:: PROVIDED RECORDS
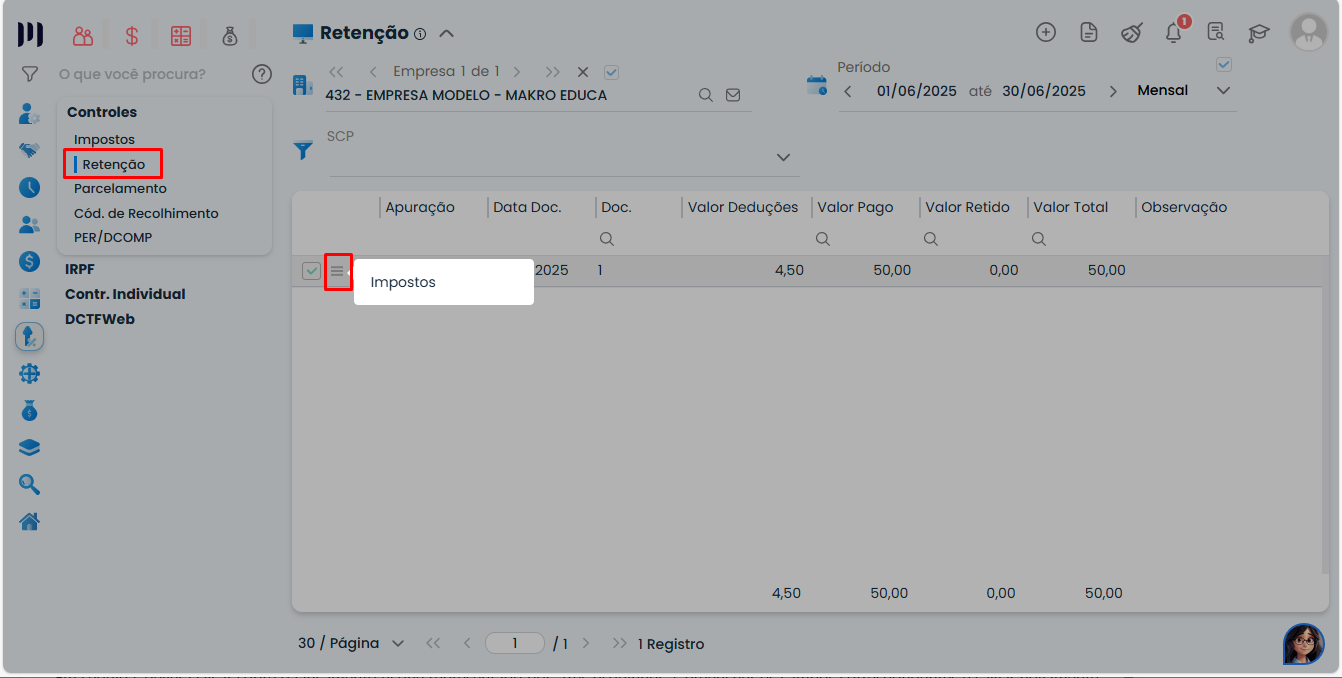Screen dimensions: 1342x678
Task: Toggle the checkbox on the retention row
Action: pyautogui.click(x=310, y=270)
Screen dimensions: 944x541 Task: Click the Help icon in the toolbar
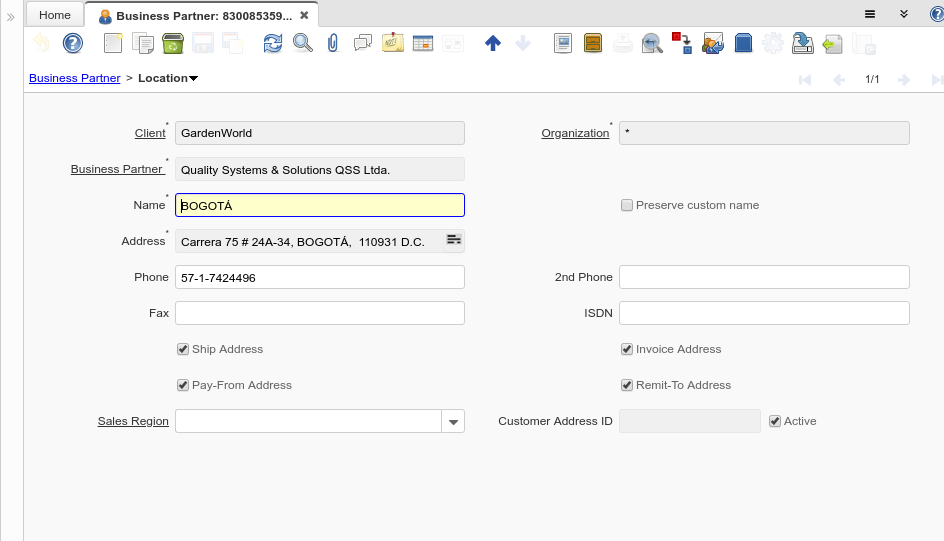[x=73, y=43]
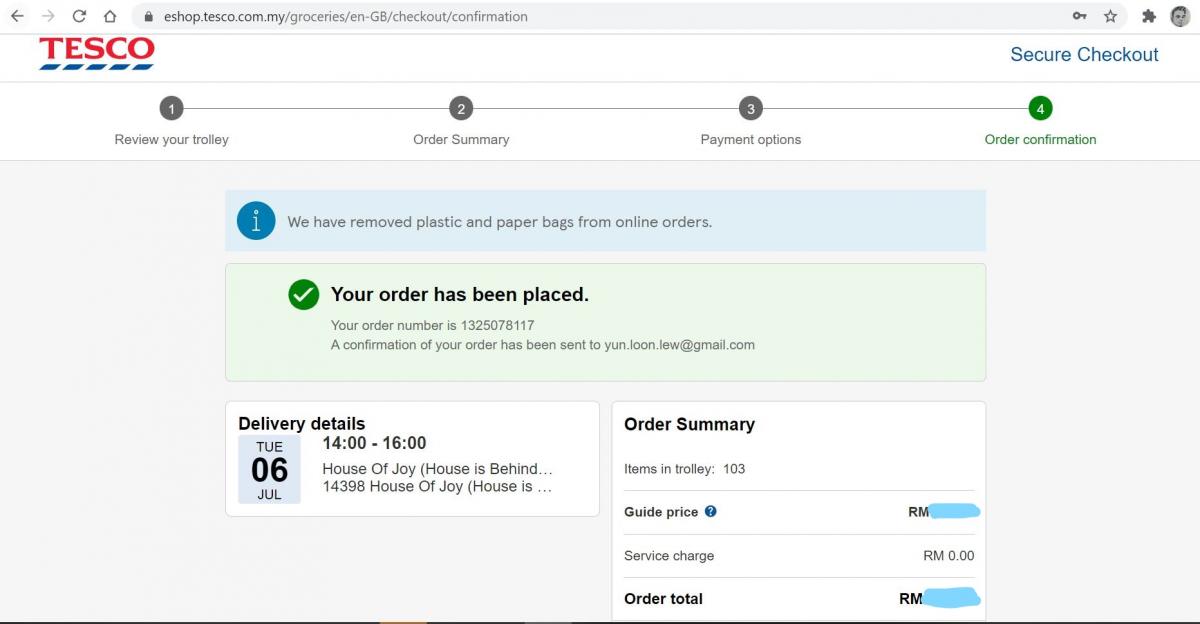This screenshot has height=624, width=1200.
Task: Open saved passwords key icon
Action: (1079, 16)
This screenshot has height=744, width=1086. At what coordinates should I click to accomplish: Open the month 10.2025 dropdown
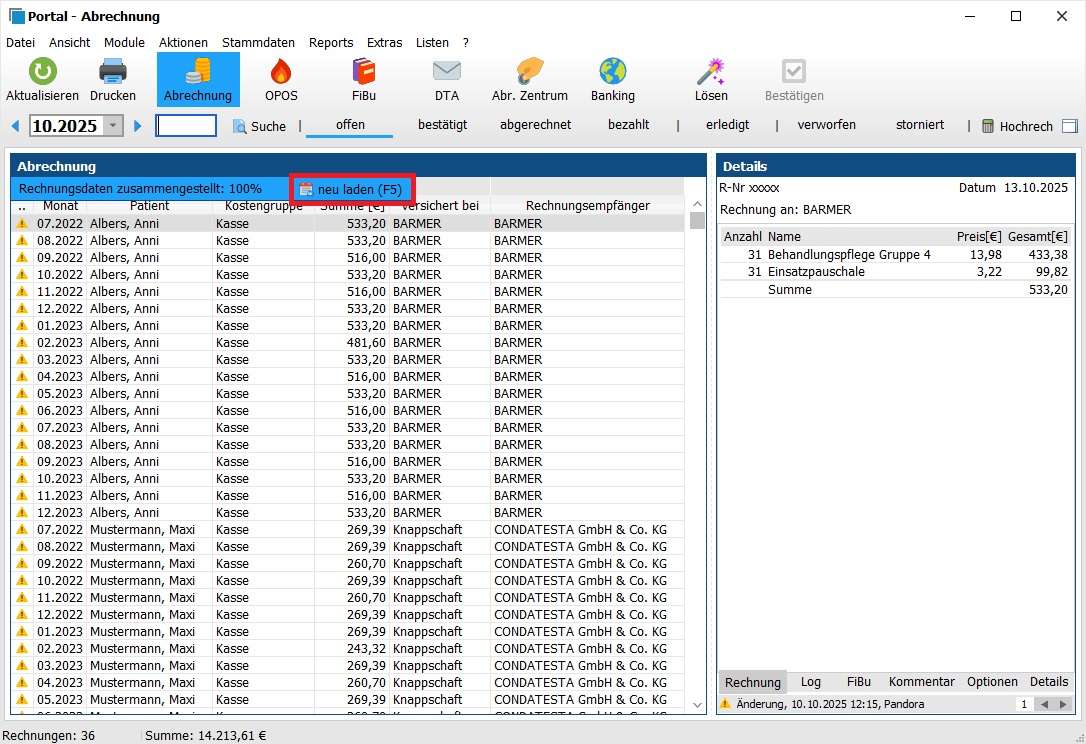(113, 126)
::::
_TRY IT_.
Copy exactly the lines from the line holding "Screen dimensions: 944x541" to the final line of the listing, and leave the pictures out.

_ANSWER TO THE EXERCISE_.
Screen dimensions: 944x541 Task: Click the Help icon in the toolbar
[x=73, y=43]
This screenshot has height=624, width=1200.
Task: Open saved passwords key icon
Action: (1079, 16)
This screenshot has height=744, width=1086. At what coordinates should I click to accomplish: Open the month 10.2025 dropdown
(113, 126)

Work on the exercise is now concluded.